As noted above, the warning about possibly truncated JSON text is
necessary, not sure about a).

><snip>
>> - In section 2.4, assuming the parser is a JSON text sequence parser,
>>why
>> is the MUST drop in the third paragraph necessary given potential use of
>> incremental parsers mentioned in section 2.3 and later in 2.4? How do
>>you
>> distinguish between a “non-self-delimited top-level value” and a piece
>>of
>> JSON-text being parsed incrementally?
>
>See above.  In my implementation I check that the last byte consumed by
>the [incremental] JSON text parser was a whitespace character.
>
>> - The examples for possibly truncated JSON texts seem to assume that the
>> LF appended by a JSON text sequence encoder is absent.
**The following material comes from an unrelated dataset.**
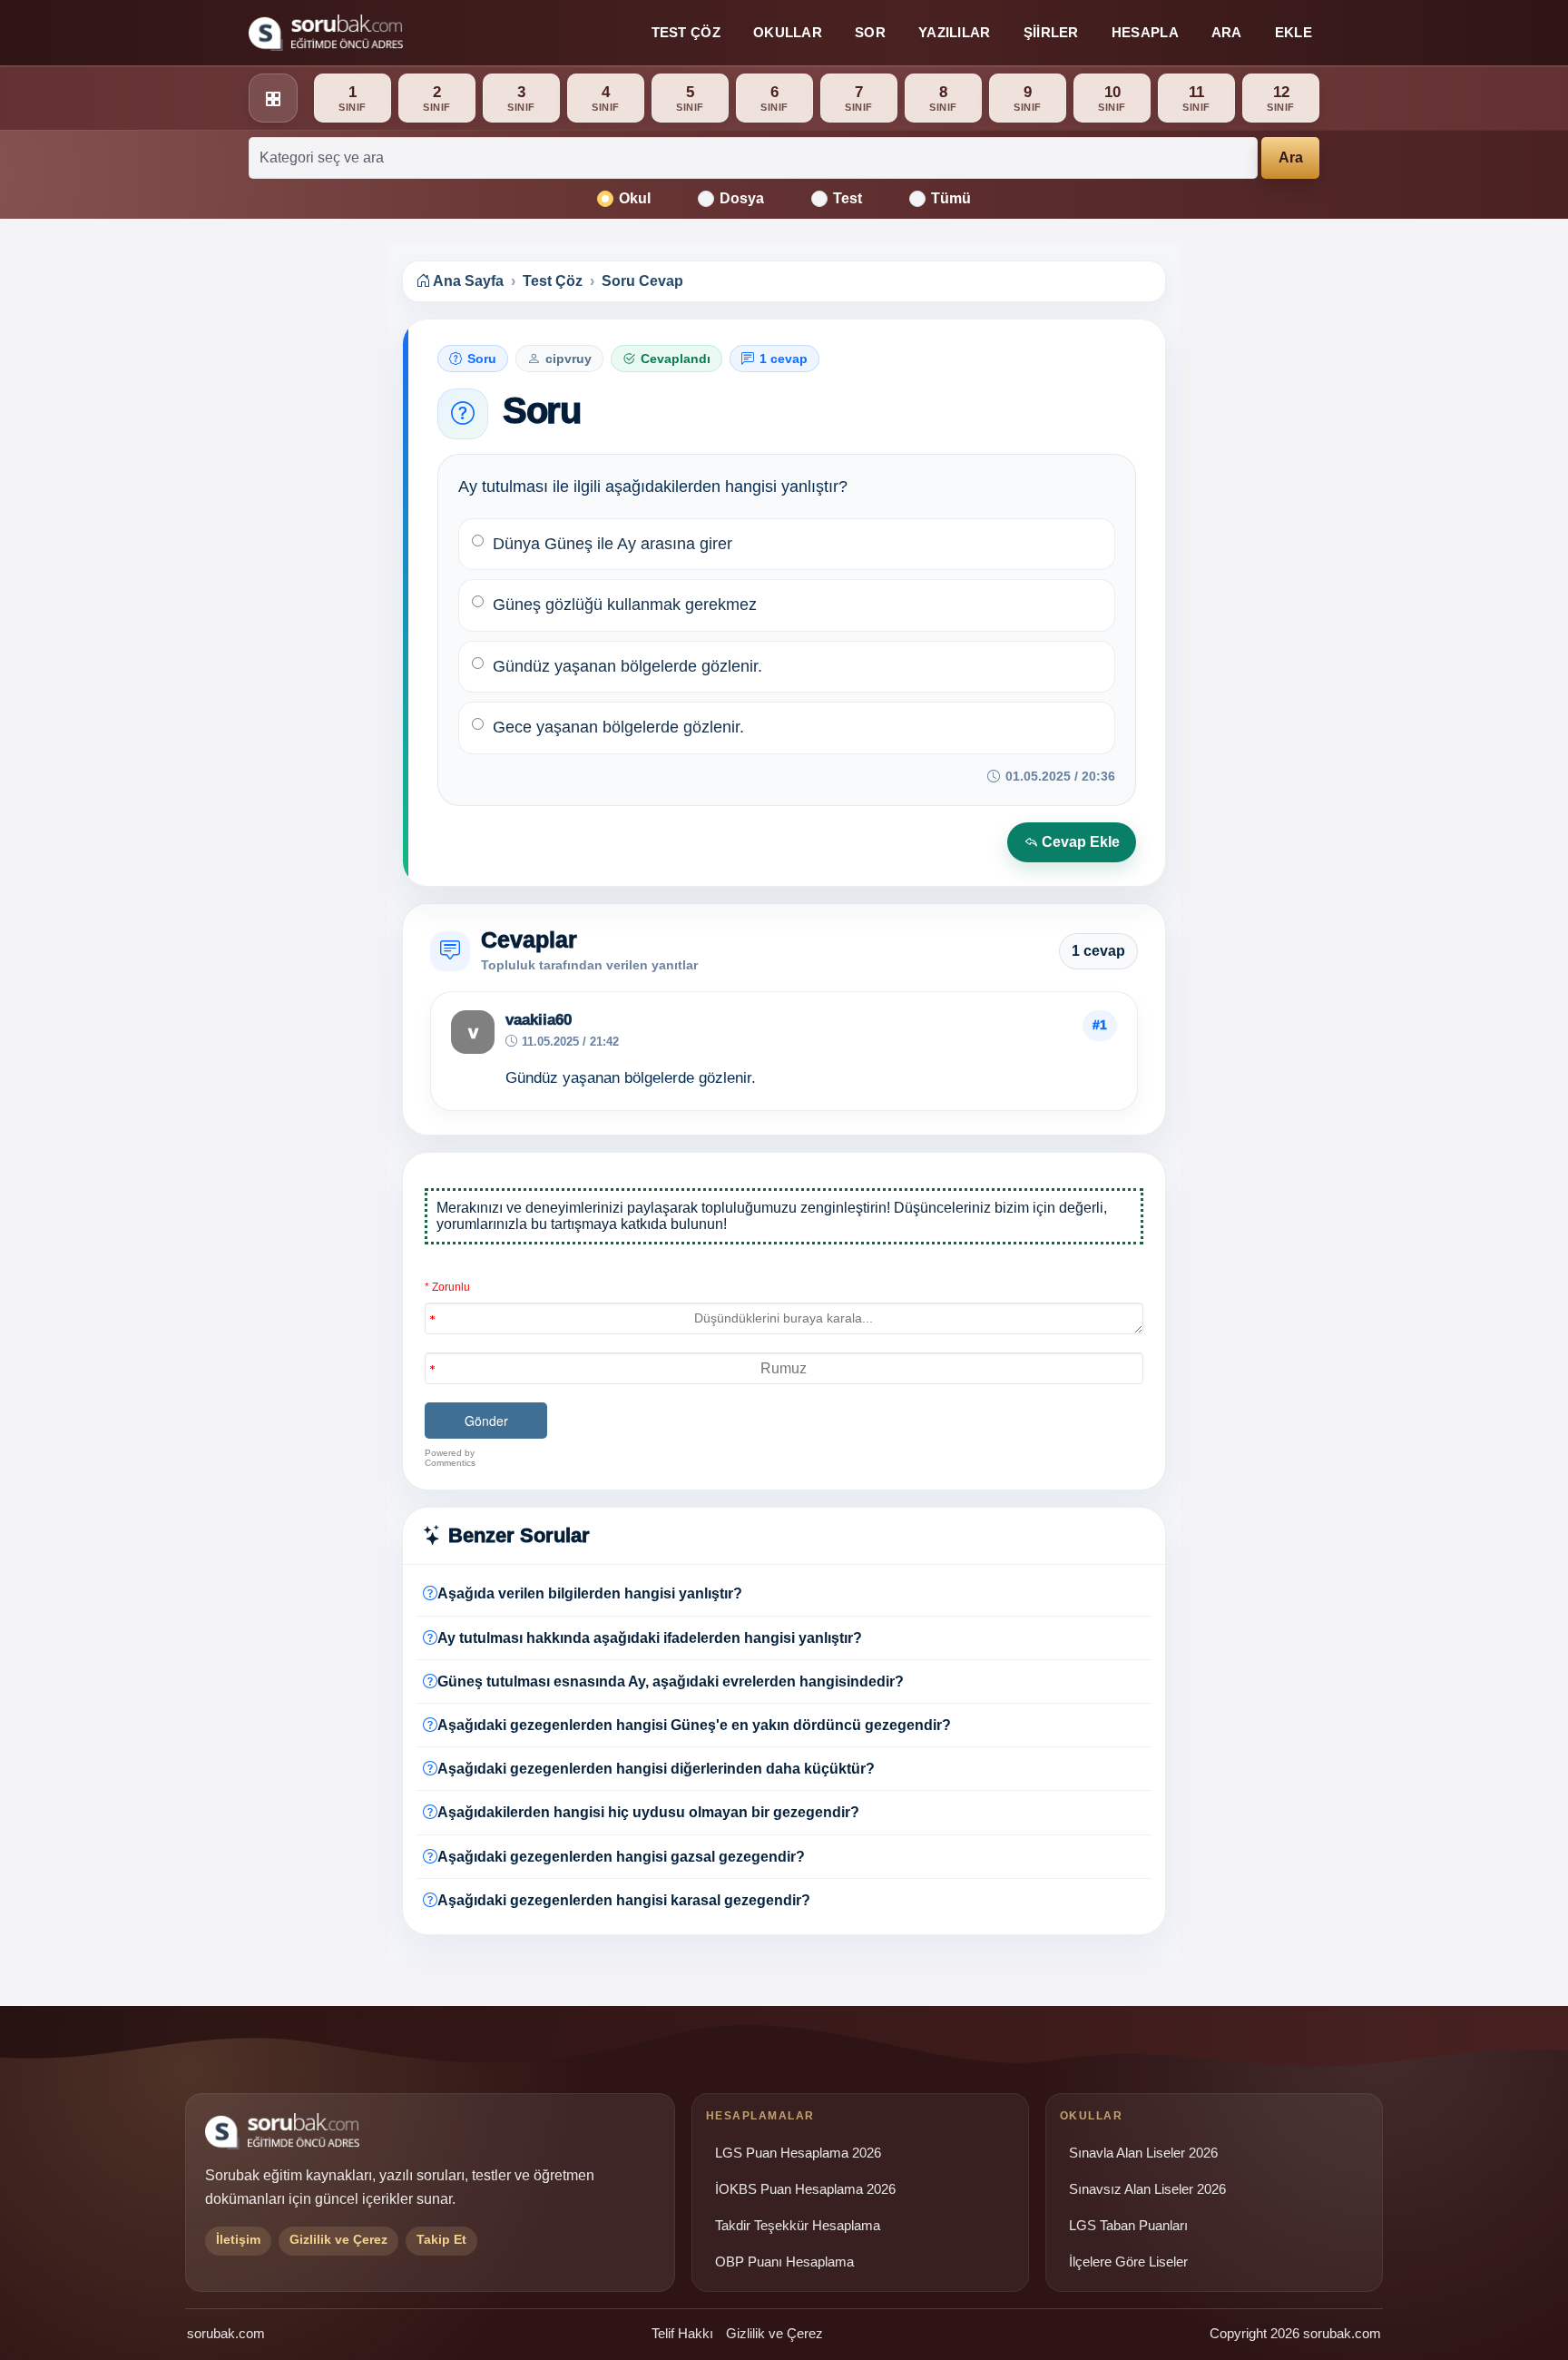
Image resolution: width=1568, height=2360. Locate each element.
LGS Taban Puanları (1128, 2225)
How would a
>> truncated JSON text within a properly delimited JSON text sequence be
>> detected? [...]
>
>Well, if the LF is present then it's not truncated.  E.g., the number in
><RS>1<RS> may have been truncated, but the number in <RS>123<LF> cannot
>have been.

I think this is where we differ. How can the JSON text sequence decoder
know whether or not 123 was the complete value that should have been
encoded in the sequence? The component that generated 123 may have been
intended to pass 1234<ws> before it failed. In this case, the JSON text
sequence encoder is not doing a favor by supplying the <LF> as the <ws>.
I would prefer for the JSON text sequence encoder to not alter what it is
encoding by lending the <LF> to the element.

>
>>     [...] For example, if a component feeding JSON text elements to a
>>JSON
>> text sequence encoder failed where the JSON text sequence encoder
>> succeeds, the result would be a truncated JSON text within a valid JSON
>> text sequence. I realize the ABNF should preclude encoding invalid JSON
>> texts but there is no text that instructs encoders to fail when invalid
>> JSON texts are detected.
>
>Yes, a JSON text sequence encoder should also encode the texts
>themselves.  When it doesn't the result may be garbage, but the JSON
>text sequence parser can cope with such garbage.
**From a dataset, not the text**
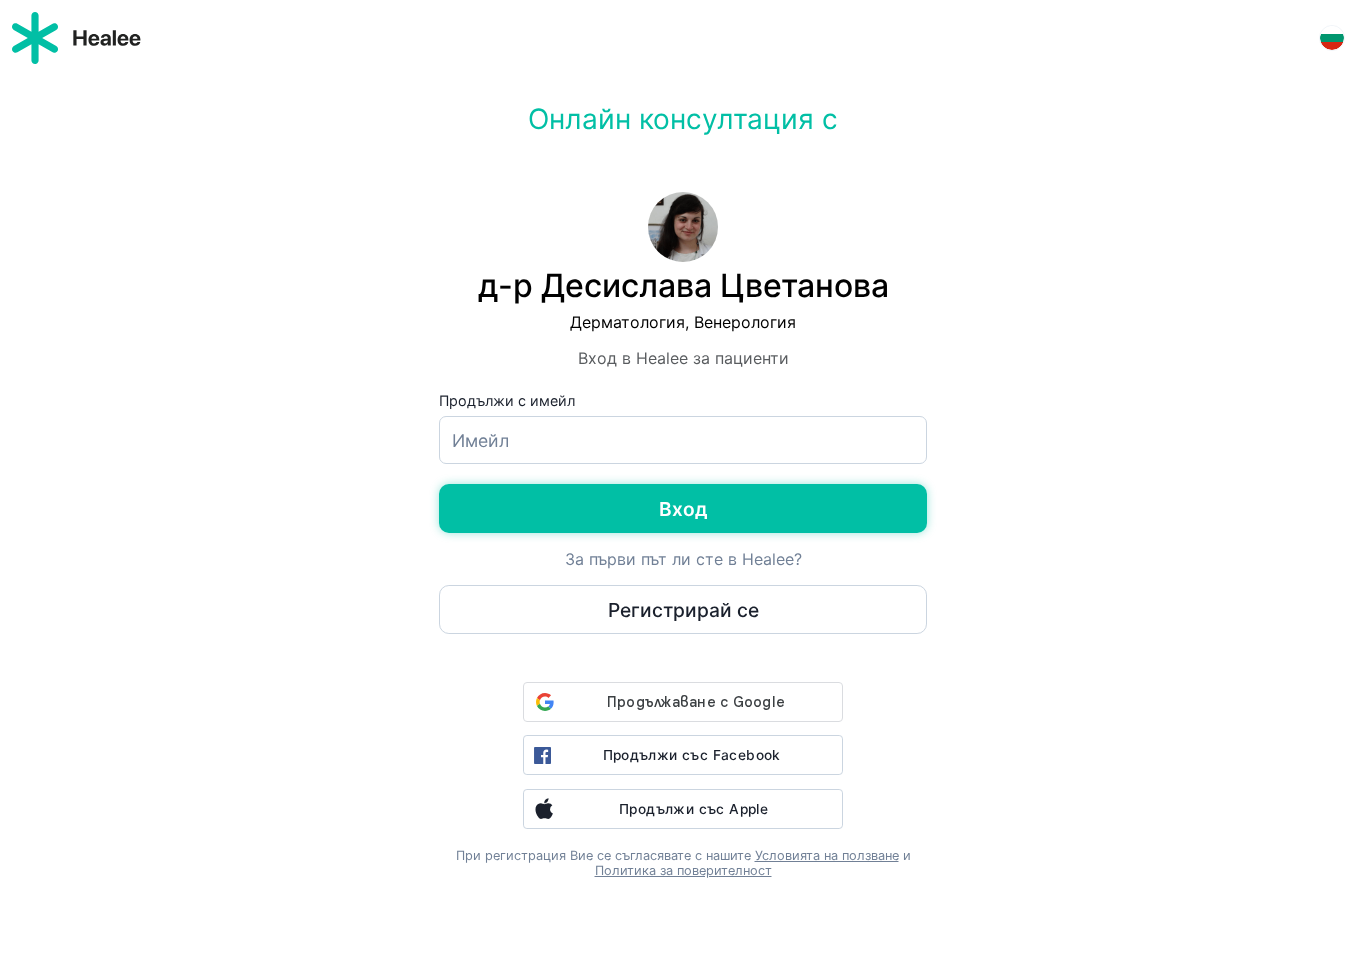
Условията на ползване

This gets at my question about the ABNF not supporting incremental
encoding. An incremental snip may not parse (for any number of reasons) so
the sequence encoder has a bit of state to maintain. In any case, calling
out this “should also encode" for encoders would be a helpful addition.
This probably causes some interop problems worth mentioning where one
encoder just encodes what it is handed without re-encoding, possibly in
support of incremental encoding, while another (subsequently used) encoder
does try to parse each element.

>
>> - The failure to address the LF in the parser section seems like it
>>could
>> cause problems for re-encoding.  What would prevent accumulation of LF
>> characters as a JSON text sequence was encoded, parsed, re-encoded,
>> re-parsed and re-encoded?
>
>There's no requirement that parsing and re-encoding be the identity
>function.  There's no such requirement for JSON texts, therefore there
>can't be for JSON text sequences.
>
>This comes up a lot for JSON implementations.  Users often want the
>result of parsing and re-encoding to leave numbers as-is, object [key]
>names in the same order as in the input, indentation/whitespace the
>same, and so on.  The answer is generally "sorry, that's ETOOHARD".
>
>(There are implementations that preserve object name/value insertion/
>parse order.  But keeping track of encoded number form along with parsed
>numbers can be a headache.  Besides, implementations often lose number
>precision/range.)

OK, though as noted above I still don’t see the need for adding the <LF>
in the encoder without removing it in the corresponding parser.